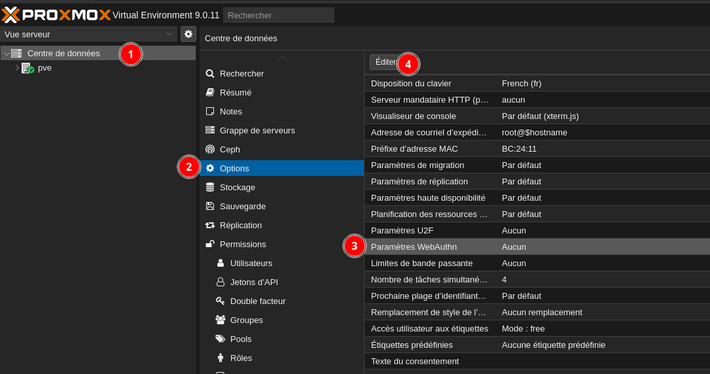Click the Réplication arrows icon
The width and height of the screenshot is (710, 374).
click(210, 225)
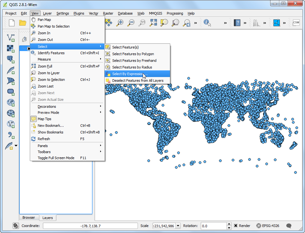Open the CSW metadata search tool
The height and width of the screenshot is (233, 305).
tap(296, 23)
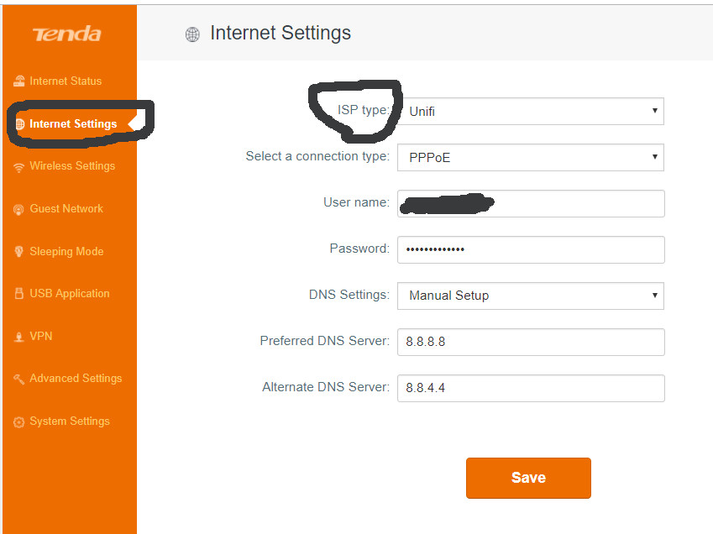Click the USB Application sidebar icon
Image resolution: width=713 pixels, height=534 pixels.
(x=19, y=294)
☆ ☆ ☆ ☆ ☆
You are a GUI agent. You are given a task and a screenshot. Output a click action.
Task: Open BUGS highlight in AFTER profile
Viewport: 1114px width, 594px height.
☆ ☆ ☆ ☆ ☆
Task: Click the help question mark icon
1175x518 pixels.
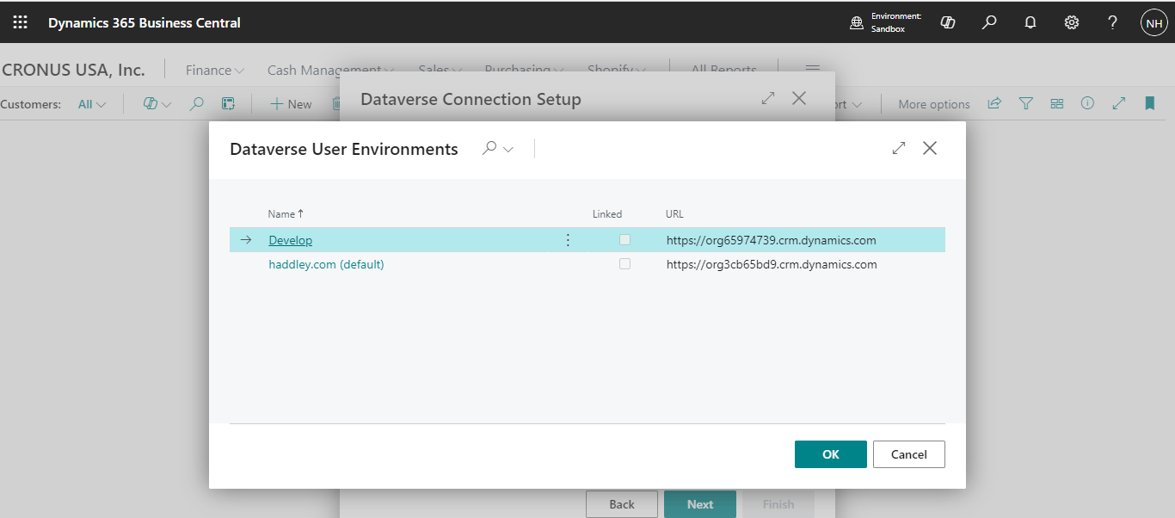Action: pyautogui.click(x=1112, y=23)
☆ ☆ ☆ ☆ ☆
Among the records above, only the lines between the line holding "You are a GUI" and the line holding "Viewport: 1114px width, 594px height.", inclusive, are to be output, exactly as written.

**Your response:**
You are a GUI agent. You are given a task and a screenshot. Output a click action.
Task: Open BUGS highlight in AFTER profile
Viewport: 1114px width, 594px height.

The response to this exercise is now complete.